Two weekends ago, I took a day off from my mama duties. I metaphorically ran away. I needed to get out of town to rejuvenate my sapped out body, mind, and spirit. You may wonder why that was necessary considering I went on vacation only last month. I wondered that myself. I’ve spent more time than I’d like to admit pondering why I feel like I’m going insane being here at home with loud little ones. And then I realized, I am an introvert and it’s really hard to be around people who need me 24-7 and never have alone time. And so I did as Jesus did and went off by myself. If I hadn’t given myself that time away, the mean, mad mama side of me would have stayed a lot longer than I would have liked. And unfortunately, just one day away hasn’t seemed to completely cure my mean, mad mama side. She still lurks around the corner especially around nap time, bath time, and bed time.
A week previously during my near mental break down, I was listening to this Krista Tippett On Being Podcast with Dr. Stuart Brown called “Play, Spirit, and Character” which led me to the realization that I needed time away to play to feel human again. Dr. Brown discussed on the podcast his thoughts on the question–if we don’t play what are the consequences? He says, “the human being really is designed biologically to play throughout the life cycle. When one really doesn’t play at all or very little in adulthood, there are consequences–rigidity, depression, lack of adaptability, no irony, things that are pretty important that enable us to cope in a world of many demands.” What he said rang true for me in my own little, simple life as a stay-at-home mom. I’ve written about play before, but that wasn’t “my play” but rather Zoey’s. I needed play time for myself. Some mothers can’t imagine being away from their little ones, but for me, I knew I needed to go off to replenish my spirit. I took comfort and tried to let go of the mama guilt thinking about how Jesus needed time away to replenish his spirit, too from helping and serving others. I may no longer be a practicing social worker, but my daily life is still a life of service to my children and husband.
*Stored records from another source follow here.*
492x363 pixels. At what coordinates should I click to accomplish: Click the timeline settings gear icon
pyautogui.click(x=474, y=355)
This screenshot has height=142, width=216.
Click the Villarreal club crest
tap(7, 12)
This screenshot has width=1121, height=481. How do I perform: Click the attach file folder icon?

Stephen and I often get asked the question “what do you do all day?” once a person learns neither one of us has a traditional paying job. I think Stephen hears it less these days because he’s working at the ranch five or more days a week even though he’s not getting a paycheck for his work. Just the other day, the mother of one of Zoey’s friends asked me what I would do once we moved to the ranch. I felt I had to justify being a mom to Zane–I mean somebody has to take care of him. Either I do it and don’t get paid, or someone else does it and we pay that person. My work may look different than your work, but it’s still work. And for me, a necessary part of my play time has to be outdoors. I have to spend some time in nature or else my spirt feels like it’s suffocating. That’s one of the reason’s why I’m really looking forward to moving to the ranch in hopefully a month or two. I won’t have to run away so far, I’ll just have to take a step outside the house.